Trindade D, Carvalho R, Machado V, Chambrone L, Mendes JJ, Botelho J. Prevalence of periodontitis in dentate people between 2011 and 2020: A systematic review and meta-analysis of epidemiological studies. J Clin Periodontol. 2023 Jan 11. doi: 10.1111/jcpe.13769. Epub ahead of print. PMID: 36631982.
Review protocol in PROSPERO
Hoy D, Brooks P, Woolf A, Blyth F, March L, Bain C, Baker P, Smith E, Buchbinder R. Assessing risk of bias in prevalence studies: modification of an existing tool and evidence of interrater agreement. J Clin Epidemiol. 2012 Sep;65(9):934-9. doi: 10.1016/j.jclinepi.2011.11.014. Epub 2012 Jun 27. PMID: 22742910.
Tonetti MS, Greenwell H, Kornman KS. Staging and grading of periodontitis: Framework and proposal of a new classification and case definition. J Periodontol. 2018 Jun;89 Suppl 1:S159-S172. doi: 10.1002/JPER.18-0006. Erratum in: J Periodontol. 2018 Dec;89(12):1475. PMID: 29926952.

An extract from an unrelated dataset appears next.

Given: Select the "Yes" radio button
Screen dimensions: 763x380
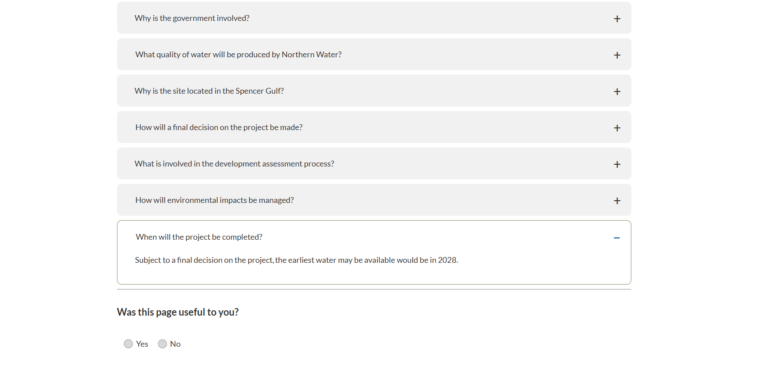Looking at the screenshot, I should 128,344.
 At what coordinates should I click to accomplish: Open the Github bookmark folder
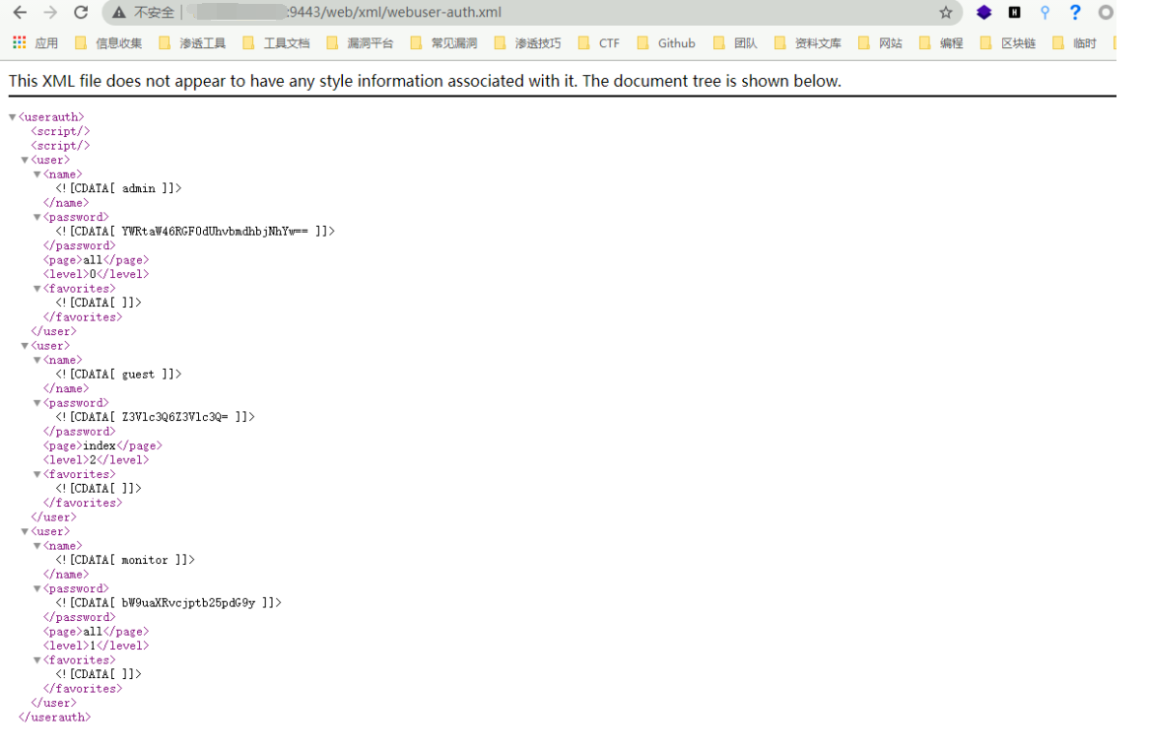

Eke PI, Page RC, Wei L, Thornton-Evans G, Genco RJ. Update of the case definitions for population-based surveillance of periodontitis. J Periodontol. 2012 Dec;83(12):1449-54. doi: 10.1902/jop.2012.110664. Epub 2012 Mar 16. PMID: 22420873; PMCID: PMC6005373.
Page RC, Eke PI. Case definitions for use in population-based surveillance of periodontitis. J Periodontol. 2007 Jul;78(7 Suppl):1387-99. doi: 10.1902/jop.2007.060264. PMID: 17608611.
Armitage GC. Development of a classification system for periodontal diseases and conditions. Ann Periodontol. 1999 Dec;4(1):1-6. doi: 10.1902/annals.1918.104.22.168. PMID: 10863370.